Fire and spunkO’Hare’s nephew, Sandy Campbell, is a music producer who lives in Wilmington, North Carolina. His father is O’Hare’s brother.
Campbell said his father also has CMT and has had surgery on his ankles and feet.
He said he never saw his aunt’s combative side, but he is not surprised by it.
“I knew she had some fire, some spunk,” he said.
Campbell and O’Hare were bonded by the creative nature they shared.
“Growing up, I was very much into art,” he said. “I got that from Terri. She had an aura about here. From the blanket on her wheelchair to the artwork around her apartment, her life was filled with color.”
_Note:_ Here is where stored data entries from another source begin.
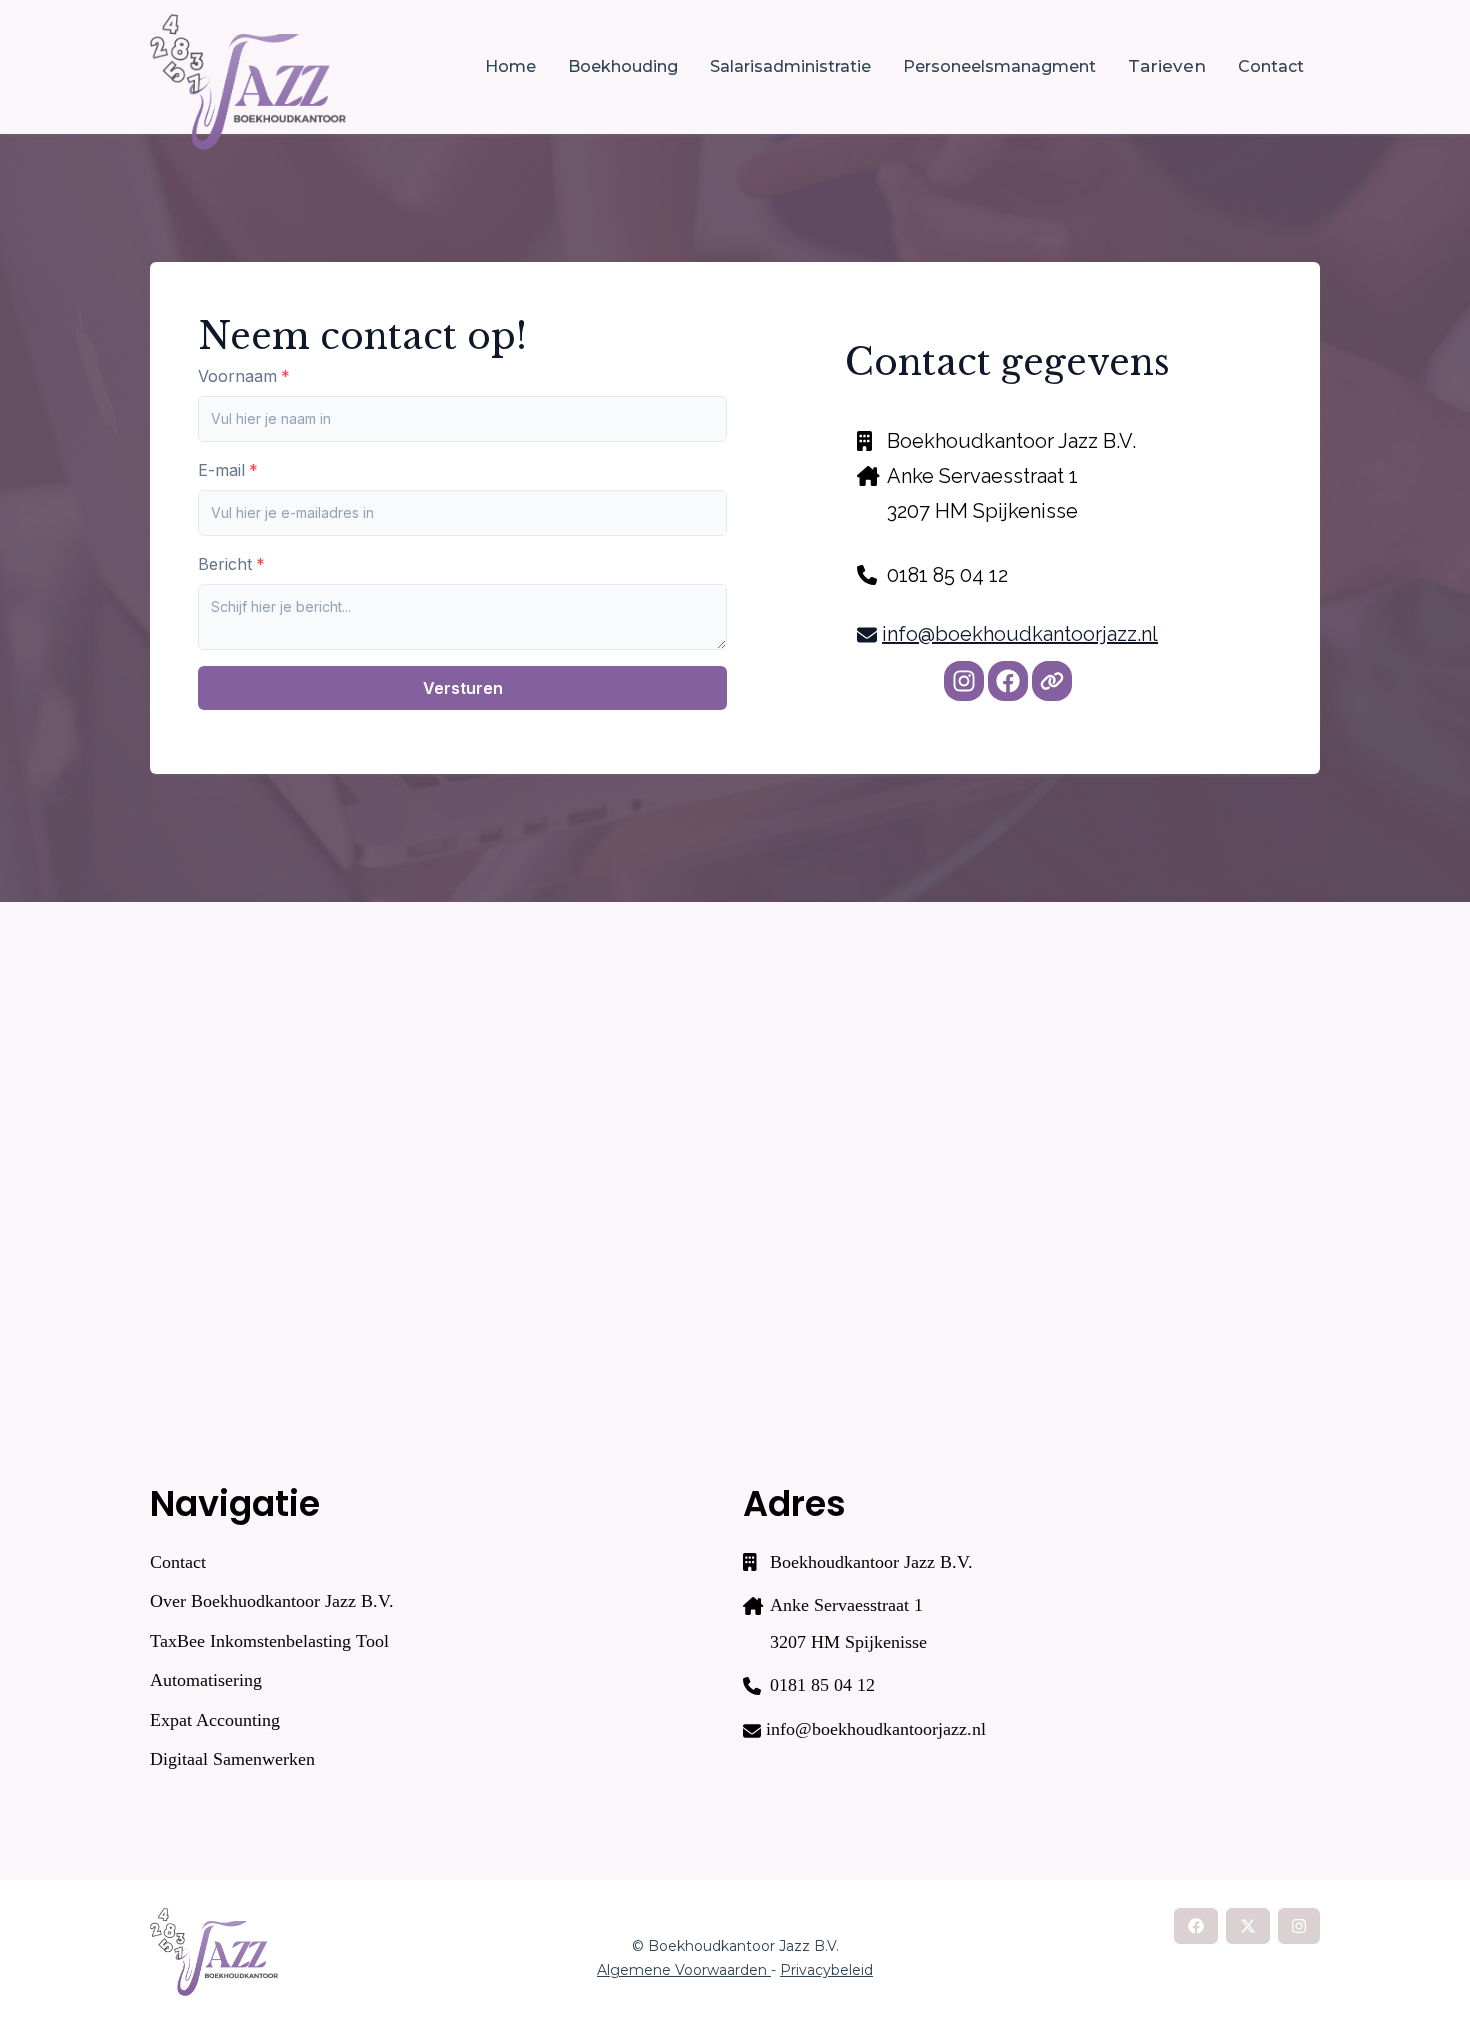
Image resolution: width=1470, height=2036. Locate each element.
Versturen (463, 688)
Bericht (225, 564)
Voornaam (237, 376)
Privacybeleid (826, 1970)
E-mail (221, 470)
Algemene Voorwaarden (684, 1970)
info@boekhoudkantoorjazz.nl (1020, 634)
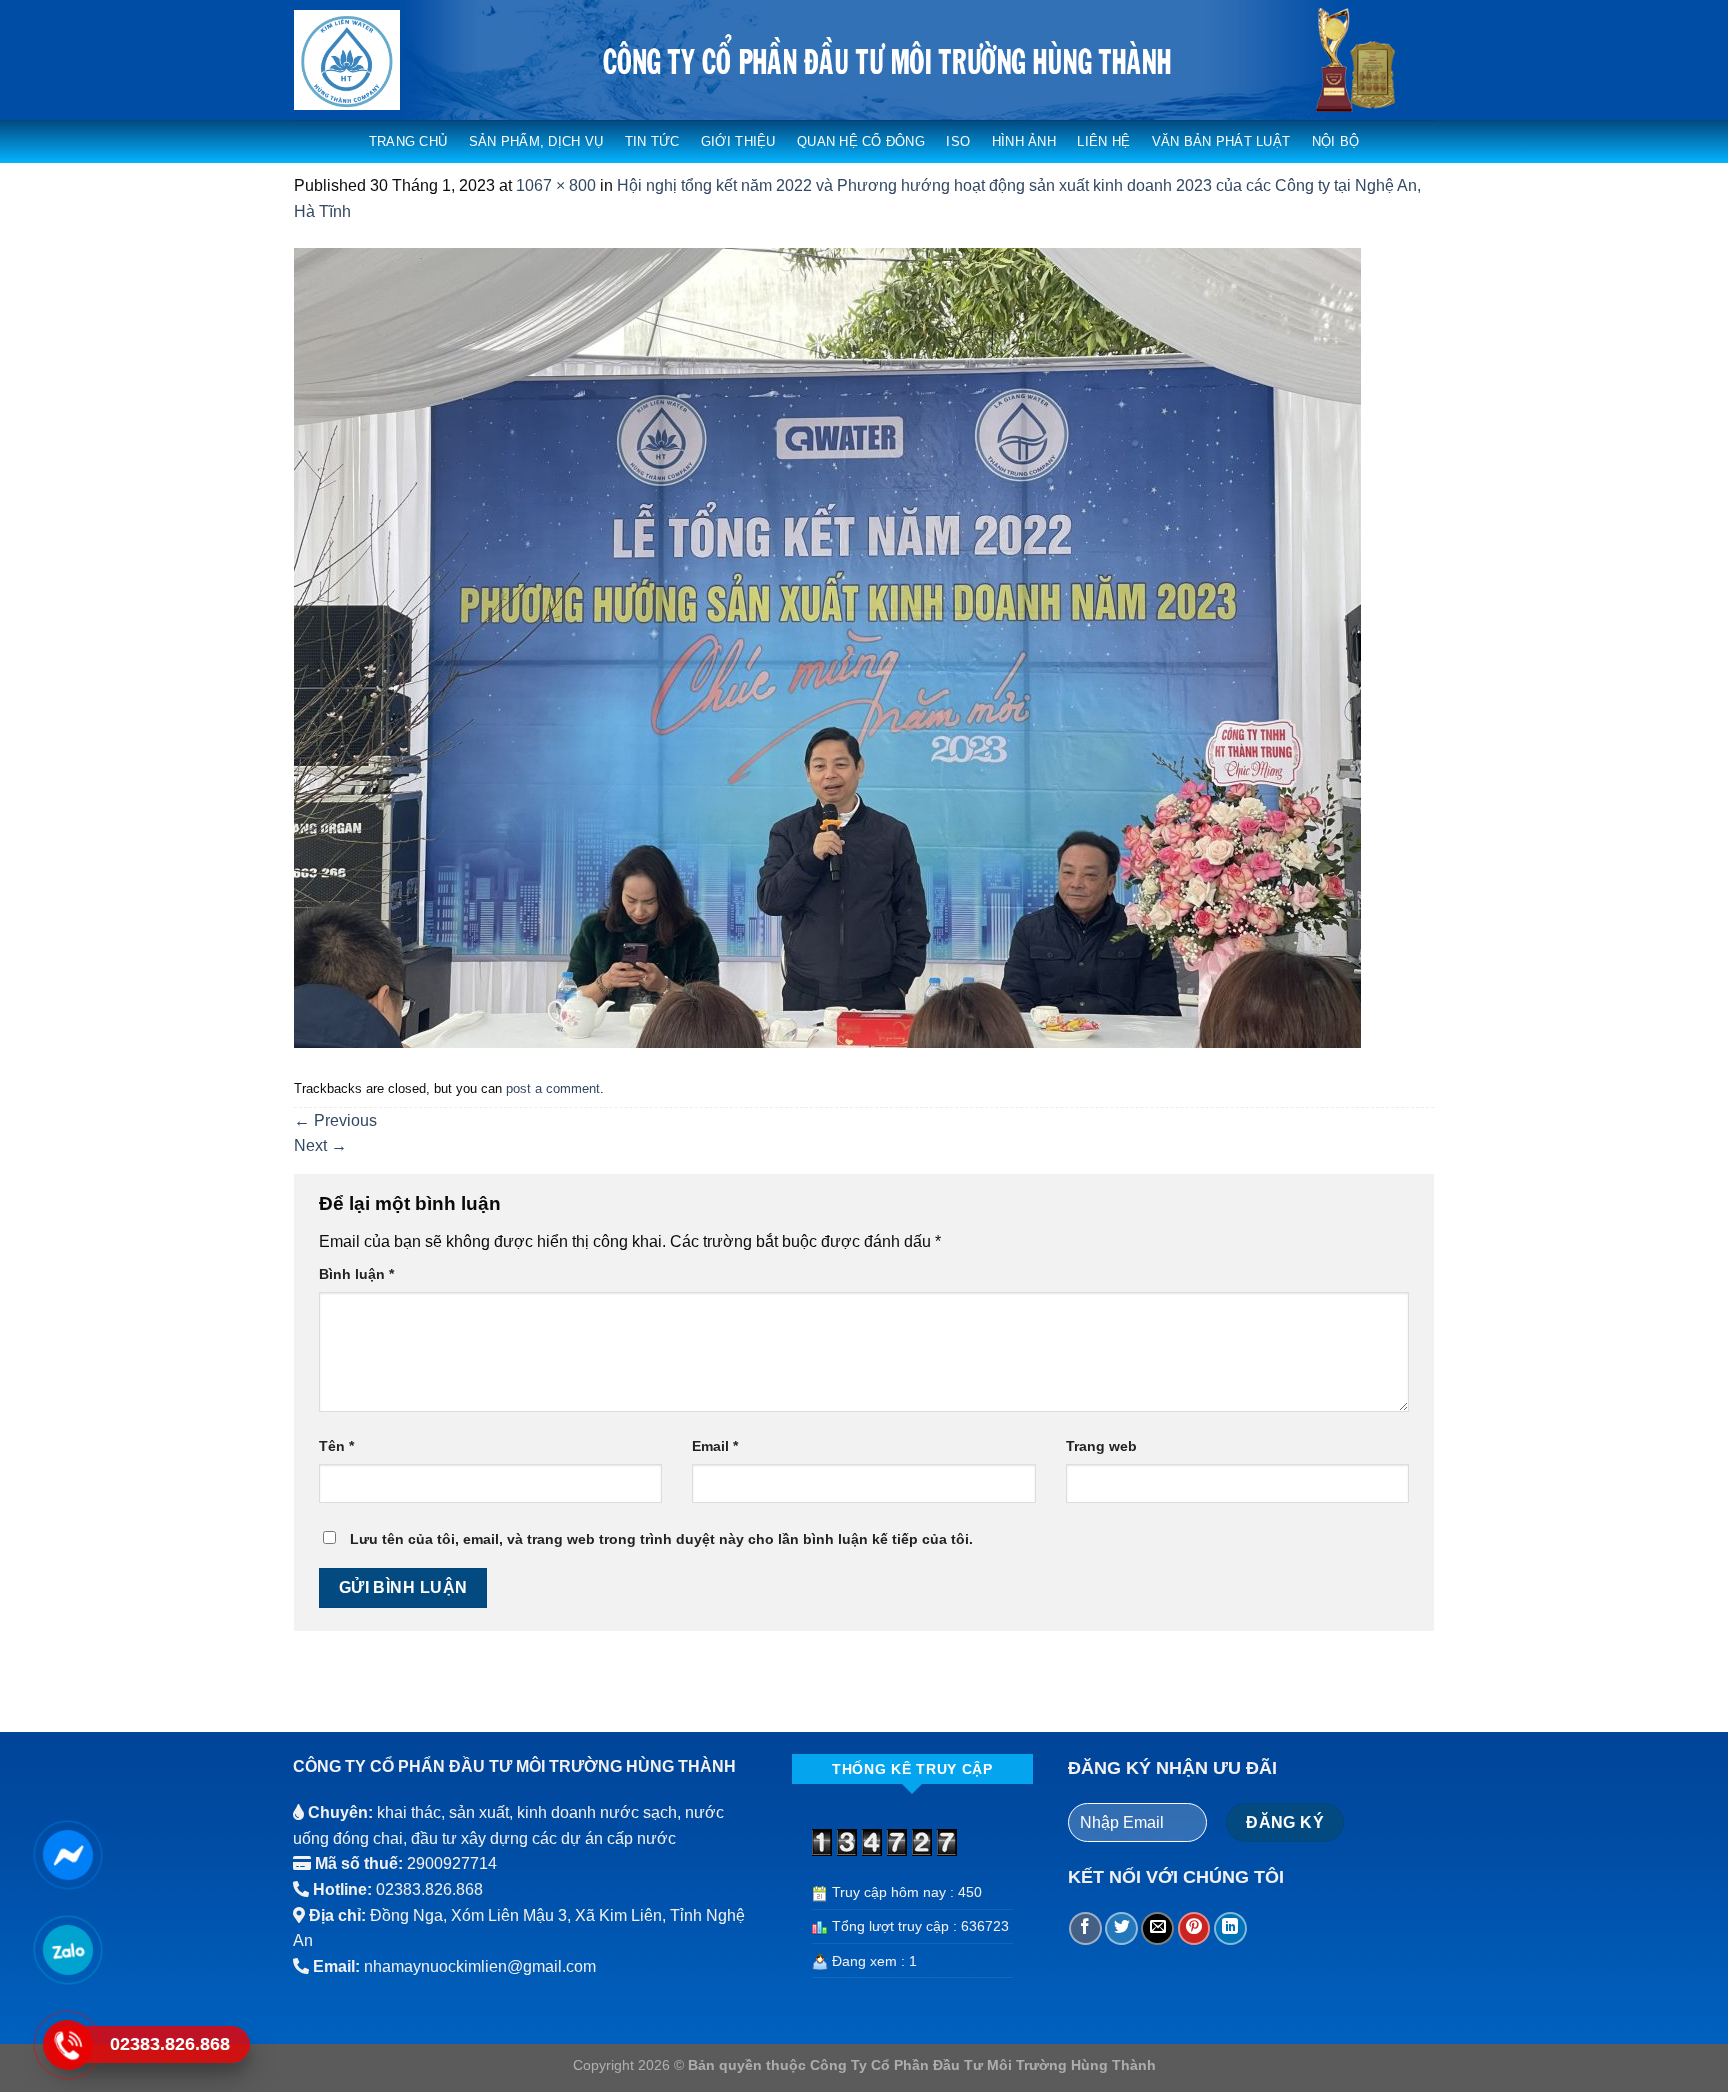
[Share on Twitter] (1121, 1928)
He said he believes his aunt found a vibe in New Mexico that appealed to her, an almost spiritual feeling.
“I think New Mexico, the nature around her, was a more peaceful place for her. I think she felt connected to the earth. And (in her advocacy work) she found a purpose.”
O’Hare did not fare well after her surgery. She developed pneumonia, and Campbell was alerted to get to New Mexico as soon as he could.
“She was waiting for me to show up,” he said. “Terri had a tracheotomy, her voice was almost completely gone without using the device that helps people in that situation communicate verbally.
“You could make out what she was saying if you listened carefully. For the couple of hours I had with her, she was so full of spirit, laughing. She was joking about having margaritas and tequila shots.”
O’Hare died at 2 a.m. August 14.
“She was drawn to a particular area in Galisteo,” Campbell said. “In October, I will go to New Mexico and put her ashes there.”